(Stored data entries)
◆ ◆ ◆ ◆ ◆

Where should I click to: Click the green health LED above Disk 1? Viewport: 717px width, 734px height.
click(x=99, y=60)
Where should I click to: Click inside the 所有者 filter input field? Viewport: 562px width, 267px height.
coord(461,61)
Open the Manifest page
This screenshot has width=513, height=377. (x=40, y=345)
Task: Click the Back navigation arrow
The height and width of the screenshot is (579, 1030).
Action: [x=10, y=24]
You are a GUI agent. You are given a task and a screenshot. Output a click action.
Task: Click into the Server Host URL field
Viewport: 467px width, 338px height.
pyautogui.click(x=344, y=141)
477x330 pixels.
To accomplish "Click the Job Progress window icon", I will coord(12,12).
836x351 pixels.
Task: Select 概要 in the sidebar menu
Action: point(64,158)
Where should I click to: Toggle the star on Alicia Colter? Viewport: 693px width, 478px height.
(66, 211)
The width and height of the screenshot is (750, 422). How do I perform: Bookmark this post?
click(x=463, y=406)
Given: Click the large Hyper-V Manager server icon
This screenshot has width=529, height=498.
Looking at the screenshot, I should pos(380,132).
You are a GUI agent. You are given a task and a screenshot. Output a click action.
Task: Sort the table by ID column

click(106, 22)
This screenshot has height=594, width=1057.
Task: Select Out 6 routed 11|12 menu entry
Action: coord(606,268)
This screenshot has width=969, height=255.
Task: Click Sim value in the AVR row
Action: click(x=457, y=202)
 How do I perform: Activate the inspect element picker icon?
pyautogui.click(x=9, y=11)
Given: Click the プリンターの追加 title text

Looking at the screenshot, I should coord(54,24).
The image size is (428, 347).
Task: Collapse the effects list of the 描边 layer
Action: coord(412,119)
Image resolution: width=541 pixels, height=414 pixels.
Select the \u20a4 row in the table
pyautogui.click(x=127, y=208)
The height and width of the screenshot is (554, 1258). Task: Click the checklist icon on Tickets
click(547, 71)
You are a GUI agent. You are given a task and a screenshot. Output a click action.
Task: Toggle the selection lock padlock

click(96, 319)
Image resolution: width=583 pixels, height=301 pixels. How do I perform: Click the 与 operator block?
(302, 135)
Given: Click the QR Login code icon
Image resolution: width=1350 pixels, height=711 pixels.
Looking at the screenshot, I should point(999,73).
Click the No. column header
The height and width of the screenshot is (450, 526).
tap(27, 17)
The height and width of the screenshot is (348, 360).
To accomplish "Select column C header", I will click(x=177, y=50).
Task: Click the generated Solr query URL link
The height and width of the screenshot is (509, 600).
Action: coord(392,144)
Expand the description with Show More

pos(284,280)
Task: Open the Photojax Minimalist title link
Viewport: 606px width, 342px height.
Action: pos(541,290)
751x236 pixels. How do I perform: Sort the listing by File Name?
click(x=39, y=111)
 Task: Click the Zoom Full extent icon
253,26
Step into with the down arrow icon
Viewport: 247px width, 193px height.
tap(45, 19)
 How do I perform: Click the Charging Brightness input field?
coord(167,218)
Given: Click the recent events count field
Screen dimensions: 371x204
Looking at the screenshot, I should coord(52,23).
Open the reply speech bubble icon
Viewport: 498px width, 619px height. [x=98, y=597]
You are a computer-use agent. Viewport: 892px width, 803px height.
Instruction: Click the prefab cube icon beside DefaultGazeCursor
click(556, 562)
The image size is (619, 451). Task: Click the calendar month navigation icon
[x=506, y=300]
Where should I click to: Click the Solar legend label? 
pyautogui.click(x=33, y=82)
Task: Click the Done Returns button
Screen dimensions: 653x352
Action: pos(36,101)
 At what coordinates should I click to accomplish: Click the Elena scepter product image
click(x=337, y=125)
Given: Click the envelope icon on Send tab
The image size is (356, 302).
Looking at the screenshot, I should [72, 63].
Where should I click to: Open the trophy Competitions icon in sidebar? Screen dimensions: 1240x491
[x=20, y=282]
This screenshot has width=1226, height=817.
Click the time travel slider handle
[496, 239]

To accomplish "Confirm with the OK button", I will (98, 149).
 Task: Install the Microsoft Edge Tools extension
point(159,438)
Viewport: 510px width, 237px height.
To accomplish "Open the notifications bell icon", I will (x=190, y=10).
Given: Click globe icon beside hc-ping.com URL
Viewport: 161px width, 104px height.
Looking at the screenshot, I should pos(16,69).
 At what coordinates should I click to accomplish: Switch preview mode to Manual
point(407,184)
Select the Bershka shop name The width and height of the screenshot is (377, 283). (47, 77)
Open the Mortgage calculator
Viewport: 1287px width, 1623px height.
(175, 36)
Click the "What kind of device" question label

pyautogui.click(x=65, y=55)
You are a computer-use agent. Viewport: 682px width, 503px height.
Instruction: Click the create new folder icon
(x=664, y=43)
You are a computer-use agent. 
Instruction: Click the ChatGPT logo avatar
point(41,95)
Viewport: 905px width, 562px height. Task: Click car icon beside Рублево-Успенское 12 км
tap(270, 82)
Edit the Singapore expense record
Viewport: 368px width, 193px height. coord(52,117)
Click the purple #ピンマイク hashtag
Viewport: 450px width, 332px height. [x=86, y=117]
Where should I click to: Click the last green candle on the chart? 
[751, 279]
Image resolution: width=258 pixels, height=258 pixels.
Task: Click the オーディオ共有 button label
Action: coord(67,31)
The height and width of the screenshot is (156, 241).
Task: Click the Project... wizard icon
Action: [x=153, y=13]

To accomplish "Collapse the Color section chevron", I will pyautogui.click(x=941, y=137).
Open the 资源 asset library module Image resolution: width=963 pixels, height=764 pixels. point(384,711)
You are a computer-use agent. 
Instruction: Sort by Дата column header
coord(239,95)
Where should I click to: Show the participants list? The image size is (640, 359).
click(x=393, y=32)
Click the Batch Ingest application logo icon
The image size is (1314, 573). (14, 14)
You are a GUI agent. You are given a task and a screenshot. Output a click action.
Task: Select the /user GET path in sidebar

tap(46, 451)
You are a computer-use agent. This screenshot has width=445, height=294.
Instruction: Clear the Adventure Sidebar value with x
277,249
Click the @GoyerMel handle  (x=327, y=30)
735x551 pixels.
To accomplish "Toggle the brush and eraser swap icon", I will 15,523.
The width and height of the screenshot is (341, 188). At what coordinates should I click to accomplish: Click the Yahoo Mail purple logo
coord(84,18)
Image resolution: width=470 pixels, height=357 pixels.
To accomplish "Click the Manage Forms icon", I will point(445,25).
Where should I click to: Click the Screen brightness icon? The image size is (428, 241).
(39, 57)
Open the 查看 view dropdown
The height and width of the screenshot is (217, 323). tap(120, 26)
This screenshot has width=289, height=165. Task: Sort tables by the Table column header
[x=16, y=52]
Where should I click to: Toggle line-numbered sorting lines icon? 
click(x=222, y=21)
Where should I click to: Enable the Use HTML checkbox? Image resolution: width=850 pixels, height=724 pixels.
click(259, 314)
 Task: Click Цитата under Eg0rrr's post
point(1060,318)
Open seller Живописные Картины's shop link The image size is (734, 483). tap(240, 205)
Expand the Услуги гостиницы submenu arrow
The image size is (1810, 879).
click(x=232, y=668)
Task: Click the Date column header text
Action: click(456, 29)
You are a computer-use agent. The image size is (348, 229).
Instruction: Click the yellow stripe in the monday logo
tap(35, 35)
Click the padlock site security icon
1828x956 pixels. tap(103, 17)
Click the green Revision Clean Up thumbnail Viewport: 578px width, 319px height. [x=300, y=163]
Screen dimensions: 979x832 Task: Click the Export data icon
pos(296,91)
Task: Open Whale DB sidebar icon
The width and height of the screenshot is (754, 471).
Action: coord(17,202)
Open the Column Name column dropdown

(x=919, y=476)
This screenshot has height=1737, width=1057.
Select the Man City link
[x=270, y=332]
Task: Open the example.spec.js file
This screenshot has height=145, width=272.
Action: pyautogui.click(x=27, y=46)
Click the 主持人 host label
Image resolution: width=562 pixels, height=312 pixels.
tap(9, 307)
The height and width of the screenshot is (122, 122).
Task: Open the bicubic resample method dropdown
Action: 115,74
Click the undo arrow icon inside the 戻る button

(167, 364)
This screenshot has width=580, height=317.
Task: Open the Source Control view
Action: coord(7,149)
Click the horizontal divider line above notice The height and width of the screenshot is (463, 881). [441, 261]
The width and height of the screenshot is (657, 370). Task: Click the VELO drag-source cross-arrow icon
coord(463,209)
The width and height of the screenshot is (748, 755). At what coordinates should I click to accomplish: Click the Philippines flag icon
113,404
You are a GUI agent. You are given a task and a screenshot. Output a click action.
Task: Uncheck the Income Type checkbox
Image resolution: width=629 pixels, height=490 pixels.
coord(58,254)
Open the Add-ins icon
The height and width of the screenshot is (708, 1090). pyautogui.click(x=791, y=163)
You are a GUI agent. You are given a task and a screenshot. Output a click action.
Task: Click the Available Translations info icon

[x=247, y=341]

◆ ◆ ◆ ◆ ◆

WORK INSTRUCTION:
In the records above, the line with "Where should I click to: Click the Solar" marks the start and the line with "This screenshot has width=1226, height=817." marks the end; copy that stretch exactly, both lines included, and nothing else.

FINISHED EXERCISE:
Where should I click to: Click the Solar legend label? 
pyautogui.click(x=33, y=82)
Task: Click the Done Returns button
Screen dimensions: 653x352
Action: pos(36,101)
 At what coordinates should I click to accomplish: Click the Elena scepter product image
click(x=337, y=125)
Given: Click the envelope icon on Send tab
The image size is (356, 302).
Looking at the screenshot, I should [72, 63].
Where should I click to: Open the trophy Competitions icon in sidebar? Screen dimensions: 1240x491
[x=20, y=282]
This screenshot has width=1226, height=817.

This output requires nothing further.